Aanbevelingen voor onderzoek in de toekomst
Reis en McCoach bevelen aan toekomstige onderzoekers aan om interventies te ontwikkelen die coherent zijn met een bepaald model of definitie van hoogbegaafde onderpresteerders in gedachten. Bij het ontwerpen van interventies is het beter om niet één interventiestrategie te bepalen, maar een individueel programma te ontwikkelen met verschillende modules van interventie voor verschillende types van onderpresteerders dat zowel preventief als curatief werkt.
Er zou volgens de auteurs ook afgestapt moeten worden van onderzoek naar correlatie tussen kenmerken en onderpresteren, maar eerder moet men op zoek gaan naar oorzakelijke verbanden tussen deze kenmerken onderling en onderpresteren.
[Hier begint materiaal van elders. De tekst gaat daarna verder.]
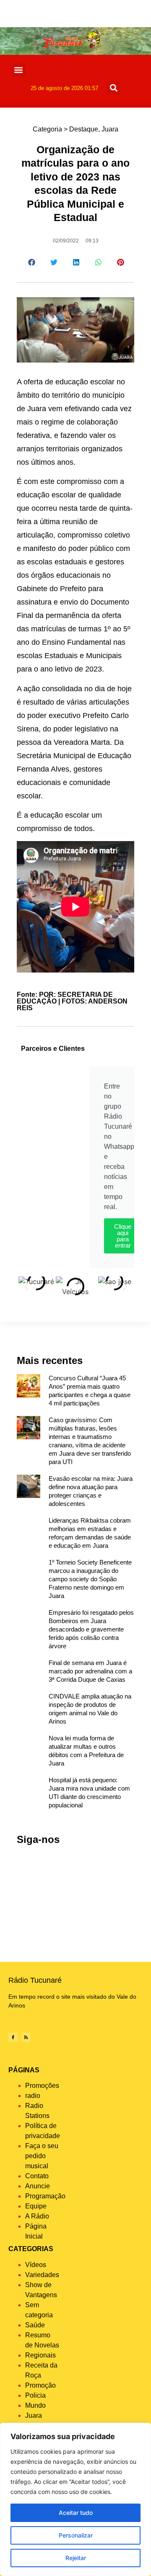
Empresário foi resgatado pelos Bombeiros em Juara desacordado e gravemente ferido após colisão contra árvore (91, 1629)
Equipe (36, 2206)
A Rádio (37, 2216)
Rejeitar (75, 2557)
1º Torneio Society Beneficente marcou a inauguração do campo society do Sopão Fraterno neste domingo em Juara (90, 1579)
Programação (45, 2196)
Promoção (40, 2385)
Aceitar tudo (76, 2512)
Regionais (40, 2355)
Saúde (35, 2325)
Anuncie (37, 2186)
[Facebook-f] (13, 2037)
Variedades (42, 2274)
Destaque (83, 129)
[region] (75, 2499)
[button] (19, 70)
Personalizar (76, 2535)
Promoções (42, 2085)
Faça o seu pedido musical (41, 2155)
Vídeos (35, 2264)
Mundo (35, 2405)
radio (32, 2095)
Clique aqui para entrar (122, 1236)
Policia (35, 2395)
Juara (110, 129)
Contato (37, 2176)
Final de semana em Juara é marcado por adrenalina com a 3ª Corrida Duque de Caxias (90, 1671)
Onderzoek zou zich niet alleen moeten toespitsen op hoogbegaafde onderpresteerders, maar ook de verschillen en gelijkenissen onderzoeken tussen deze groep en de niet-hoogbegaafde onderpresteerders. Of heeft de groep hoogbegaafde onderpresteerders net meer gemeen met de groep hoogbegaafde presteerders? Kan de interventie dan ook toegepast worden op niet-hoogbegaafde leerlingen die onderpresteren? En tenslotte, zou het goed zijn om in de toekomst de relatie tussen schoolomgeving en onderpresteren te onderzoeken. Is er minder onderpresteren op scholen 'die het goed doen' op gebied van hoogbegaafd onderwijs? Tal van onderzoeksvragen die de moeite zijn om te gaan onderzoeken.